В туалете было холодно. Бил в нос запах хлорки и сильно сквозило из открытой форточки.
– Ты зачем контракт подписал? – спросил я.
– А у меня вариантов не много. Это ты у нас из Питера, а я из Мухосранска. Армия – ладно! А дальше что? Я в деревню не хочу возвращаться. Старики да бабы одни, полторы калеки. А из молодых кто остается – все бухают поголовно. А так я денег заработаю, а после дембеля в город рвану. Буду там жизнь устраивать.
– Сколько тебе лет?
– Девятнадцать.
– Шустро соображаешь.
– Я институтов не кончал, ничего за ум не скажу. А только ты в деревне поживи с мое – посмотрю, как ты заговоришь. Отчим как нажрется, так сразу за топор хватается. Как там маманя без меня с ним…
– Пишет?
– Да все нормально, пишет. Только из нее слова не вытянешь. Я, перед тем как в армию идти, отмудохал его крепко. Сказал, если тронет мать пальцем, вернусь – убью. Вроде испугался. Только если и будет что, мать все равно не признается. Такие вот дела.
Мы не торопясь докурили. Потом, не сговариваясь, закурили еще по одной.
– Филя, а тебе не страшно?
– Нет, мне все равно.
– А мне страшно немного. Война все-таки. Нет, если убьют, то тут и бояться нечего, не успеешь испугаться. А если покалечит? Ногу там оторвет или руку? Кому я на хрен буду нужен, калека такой?…
– Еще не поздно отказаться.
– Да я знаю. Только несолидно как-то.
– Зато живой.
– Так-то оно так, только подпол этот правильно сказал: кому суждено утонуть, тот не повесится.
– Того не застрелят.
– Ай, без разницы. Что на роду написано, то и случится.
– Может, и так, Паш, может и так…
– Ты-то чего в Чечню поперся? Тебе вообще полгода до дембеля. Образование там есть, в городе живешь. Долбанутый ты какой-то.
– Да ты не поймешь.
– А ты попробуй, скажи.
– Из-за бабы.
Пашка внимательно посмотрел на меня, выдохнул дым, потом улыбнулся.
– Ну точно долбанутый.
– Может, и нет там никакой войны? Так, сказки… По телику вообще ничего такого не говорят. Мол, в Багдаде все спокойно.
– Может, и нет. Приедем – увидим. Говорят, там черные зарплату отбирают.
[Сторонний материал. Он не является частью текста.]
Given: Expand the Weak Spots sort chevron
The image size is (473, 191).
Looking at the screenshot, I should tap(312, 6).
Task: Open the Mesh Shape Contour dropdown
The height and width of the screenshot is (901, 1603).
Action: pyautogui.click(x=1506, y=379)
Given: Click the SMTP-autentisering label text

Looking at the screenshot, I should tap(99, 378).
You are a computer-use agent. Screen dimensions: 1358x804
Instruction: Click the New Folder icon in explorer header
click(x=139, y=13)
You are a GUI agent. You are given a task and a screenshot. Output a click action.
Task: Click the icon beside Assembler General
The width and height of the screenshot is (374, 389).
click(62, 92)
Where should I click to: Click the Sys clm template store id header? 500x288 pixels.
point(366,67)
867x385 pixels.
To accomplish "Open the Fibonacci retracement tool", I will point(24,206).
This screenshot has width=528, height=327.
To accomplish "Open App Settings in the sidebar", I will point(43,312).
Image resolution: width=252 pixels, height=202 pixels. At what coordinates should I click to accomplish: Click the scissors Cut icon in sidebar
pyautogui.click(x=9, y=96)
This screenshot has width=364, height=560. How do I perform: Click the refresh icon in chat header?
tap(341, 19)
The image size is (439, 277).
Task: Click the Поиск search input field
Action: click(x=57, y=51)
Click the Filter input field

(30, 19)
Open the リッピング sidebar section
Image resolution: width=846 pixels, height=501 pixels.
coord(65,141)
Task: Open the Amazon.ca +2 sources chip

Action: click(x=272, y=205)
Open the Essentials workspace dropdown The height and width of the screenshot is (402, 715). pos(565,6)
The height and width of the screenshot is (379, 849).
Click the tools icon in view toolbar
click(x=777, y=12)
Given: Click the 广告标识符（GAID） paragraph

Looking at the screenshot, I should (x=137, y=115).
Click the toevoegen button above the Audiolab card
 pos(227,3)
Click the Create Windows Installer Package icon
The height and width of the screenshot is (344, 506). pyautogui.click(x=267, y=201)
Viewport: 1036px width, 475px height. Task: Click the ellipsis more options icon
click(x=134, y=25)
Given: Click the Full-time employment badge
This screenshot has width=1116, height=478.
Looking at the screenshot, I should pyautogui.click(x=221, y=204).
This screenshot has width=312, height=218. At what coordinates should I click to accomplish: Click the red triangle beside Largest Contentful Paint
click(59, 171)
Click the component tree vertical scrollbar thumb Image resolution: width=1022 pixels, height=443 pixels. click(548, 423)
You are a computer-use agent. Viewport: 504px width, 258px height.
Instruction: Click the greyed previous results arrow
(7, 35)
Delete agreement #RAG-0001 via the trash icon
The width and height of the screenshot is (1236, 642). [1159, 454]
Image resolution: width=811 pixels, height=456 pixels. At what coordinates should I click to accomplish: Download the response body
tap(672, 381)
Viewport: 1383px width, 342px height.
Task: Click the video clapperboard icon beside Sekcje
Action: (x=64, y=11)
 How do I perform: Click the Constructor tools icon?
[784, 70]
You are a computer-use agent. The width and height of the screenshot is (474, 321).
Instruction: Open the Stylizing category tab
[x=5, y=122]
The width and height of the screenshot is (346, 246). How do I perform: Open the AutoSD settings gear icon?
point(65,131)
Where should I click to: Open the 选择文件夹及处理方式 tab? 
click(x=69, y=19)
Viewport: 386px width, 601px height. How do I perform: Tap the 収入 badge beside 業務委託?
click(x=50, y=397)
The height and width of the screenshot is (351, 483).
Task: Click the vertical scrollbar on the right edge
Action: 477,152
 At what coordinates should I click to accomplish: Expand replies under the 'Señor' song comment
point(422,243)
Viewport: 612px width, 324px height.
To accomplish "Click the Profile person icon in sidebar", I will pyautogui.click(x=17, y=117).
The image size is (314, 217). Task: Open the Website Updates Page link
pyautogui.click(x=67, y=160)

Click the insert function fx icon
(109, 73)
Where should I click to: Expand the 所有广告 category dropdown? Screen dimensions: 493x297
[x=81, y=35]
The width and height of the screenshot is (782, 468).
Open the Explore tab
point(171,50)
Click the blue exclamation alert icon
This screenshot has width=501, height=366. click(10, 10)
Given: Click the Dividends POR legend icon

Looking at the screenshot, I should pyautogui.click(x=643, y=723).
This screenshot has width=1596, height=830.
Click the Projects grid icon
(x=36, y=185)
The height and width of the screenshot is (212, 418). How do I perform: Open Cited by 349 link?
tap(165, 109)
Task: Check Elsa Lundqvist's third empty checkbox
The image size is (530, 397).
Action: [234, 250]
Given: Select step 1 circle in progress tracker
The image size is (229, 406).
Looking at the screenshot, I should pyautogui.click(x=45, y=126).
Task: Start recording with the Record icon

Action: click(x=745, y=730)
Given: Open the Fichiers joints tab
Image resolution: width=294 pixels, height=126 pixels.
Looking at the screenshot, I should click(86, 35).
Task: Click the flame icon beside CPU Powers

– У тебя не отнимут, у меня тоже. Чего волноваться? Да и прогон это, мне кажется. Те, у кого отобрать можно, сами туда не поедут.
– Тоже верно… Я вот что решил. Если без ноги останусь, то сам застрелюсь. Или вздернусь, как Бизякин. Лучше уж сразу, чем всю жизнь мучиться.
– Ну и дурак.
– Так всем лучше будет.
– Да мне вообще насрать. Хочешь вешаться, дело твое. Мне своих проблем хватает.
– Да я знаю, дружище.
Мы оба весело засмеялись. Ночь, тишина, неторопливые затяжки… Мы были рядом. Жизнь была рядом. А Чечня еще была далеко. Мы ничего не знали о ней, она не знала о нас. А если в Чечне есть смерть, то, значит, и смерть ничего о нас не знает. И от этого становилось если не спокойнее, то как-то проще, уверенней. Как в раннем детстве, когда, спасаясь от гнева рассерженной матери, я садился на пол и закрывал глаза ладошкой. Мне казалось, что если я никого не вижу, то, значит, и меня не может никто увидеть. И в этом неведении я обретал свое спасение: мать, уже занеся руку с полотенцем над головой, улыбалась и отступала, не желая разрушать мою эгоистичную наивность.
Мы с Пашкой курили в холодном туалете и были маленькими детьми, которые закрыли глаза ладошкой.
– Может, еще по одной?
– Не, у меня сейчас никотин с конца закапает.